Players: Heart and Hustle!

And repeat until everyone’s pumped up.

Simple, right? We instituted this little cheer and suddenly these young girls — about 12 years old — got fired up. The team was playing as I had never seen them play before. The chant invigorated them and they powered through.

They won in more ways than one.

Fast forward to today, and that chant is still shared by every team that comes through that lacrosse program — which has expanded to over 400 girls playing in any given year. There’s a Heart and Hustle tournament, Heart and Hustle T-shirts and in my last year in the program, I received a necklace from a group of players with an H2, which represents — you guessed it — Heart and Hustle. It never ceases to amaze me that a simple cheer grew from one team and spread across the entire organization.

What does this have to do with business? Everything.

Great ideas run the world. But what makes an idea great? When I think back on that cheer and then on my current career, I think there are three key elements: authentic desire, channeled energy and receptive people.

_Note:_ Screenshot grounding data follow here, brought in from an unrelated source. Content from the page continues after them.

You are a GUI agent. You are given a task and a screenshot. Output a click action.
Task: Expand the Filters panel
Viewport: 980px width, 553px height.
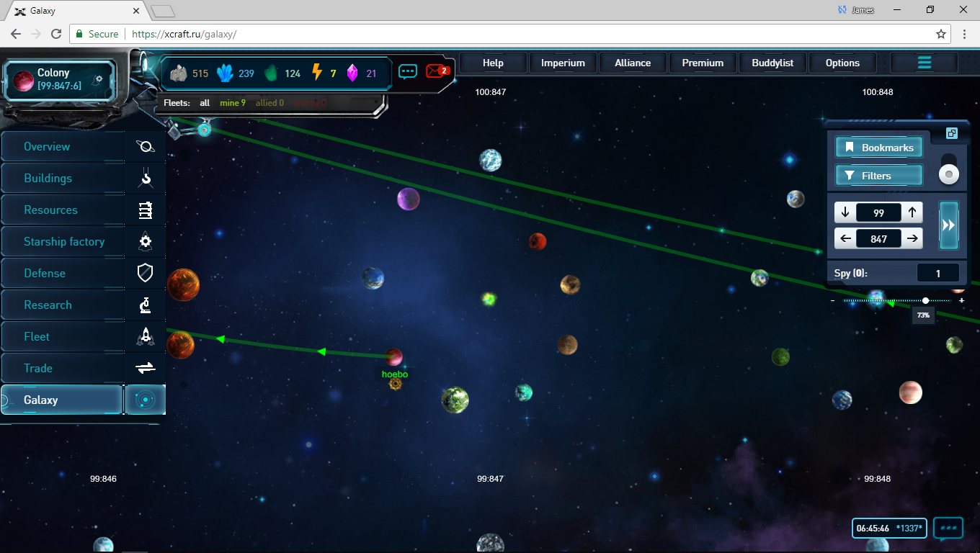point(878,176)
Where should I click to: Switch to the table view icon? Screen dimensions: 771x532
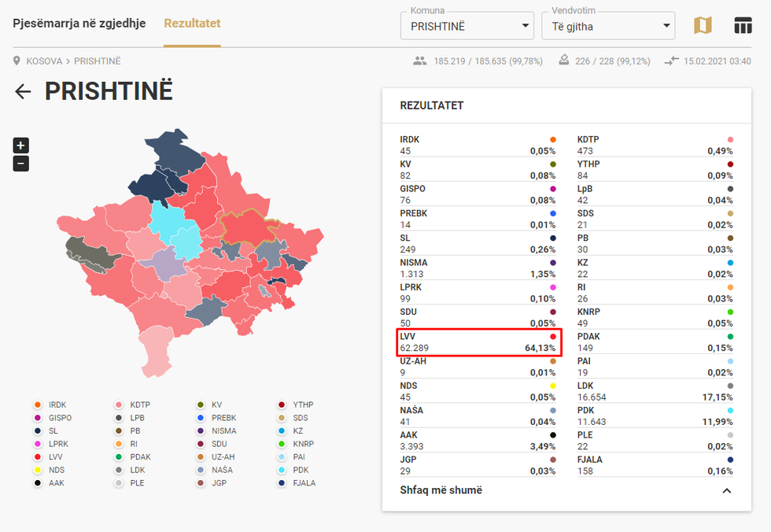743,25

Related: Authentic Leadership: What Is It and Why is it Important?

You can’t fake authenticity

There are fake intentions everywhere — and believe me, they don’t stick. We can intuitively feel whether an idea is coming from an authentic place.

Getting an idea to stick starts with not focusing on sticking but on fueling an intrinsic desire to be of service. I’m convinced that’s why so many successful businesses describe themselves as people-focused or human-centric and then follow up those words with action. A team that truly wants to make a positive change in the world or really values its company mission will inherently be more impactful than one backed only by flimsy, half-hearted slogans.

Focus on your best

We all know (and love) those happy-go-lucky people who always seem cheerful and optimistic. Maybe you’re one of them. But while that kind of positivity can be extremely helpful in creating a welcoming work environment, it won’t make or break a company.

You create force and movement when you channel your positive energy into the best projects with the highest priority. Scattering your motivation into too many projects leaves every project without the momentum needed to deliver true impact. This responsibility often falls on management. Your team may have 10 fantastic projects they’d like to ideate on, but if you only have time for three realistically, you’re doing all 10 projects a disservice by not channeling your energy. Choose your best projects and put everything into them.

Related: How to Employ a Team That Shapes Your Company Culture

Build the best team

It’s often difficult to know when a team member simply isn’t the right fit. Sometimes it’s a matter of skills, but often it’s something beyond a list on a resume.

A team member with average skills who shares your vision will work far more effectively than one who has exemplary skills but doesn’t care. When you’re building your team, seek prospects who lean in when discussing your company’s mission. These employees will pick themselves up after an unsuccessful campaign, get back to work and try even harder to reach shared goals next time. These kinds of people are often the ones who come up with the ideas that stick.

Related: How to Craft the Perfect Recipe for Persuasive Storytelling in Your Presentations

There’s no recipe

Part of what makes ideas stick is having the perfect blend of circumstances that allows all of those three components to come together — along with other far more nebulous elements like timing, community attitudes and trends — which is part of the reason why not all ideas stick. Even good ideas. So what can you do to make sure you get ideas that stick? Focus on the elements you can control and bring them together as frequently as possible.

There’s no perfect roadmap and certainly no instruction manual. But getting the best people together to share their authentic desires toward a shared goal, with targeted focus, puts your team and your business in the best possible place to stir up those world-changing ideas. As a leader, that’s the most important part of my job: to create the best atmosphere I can and encourage creativity, spark and a free flow of ideas. That, to me, is heart and hustle.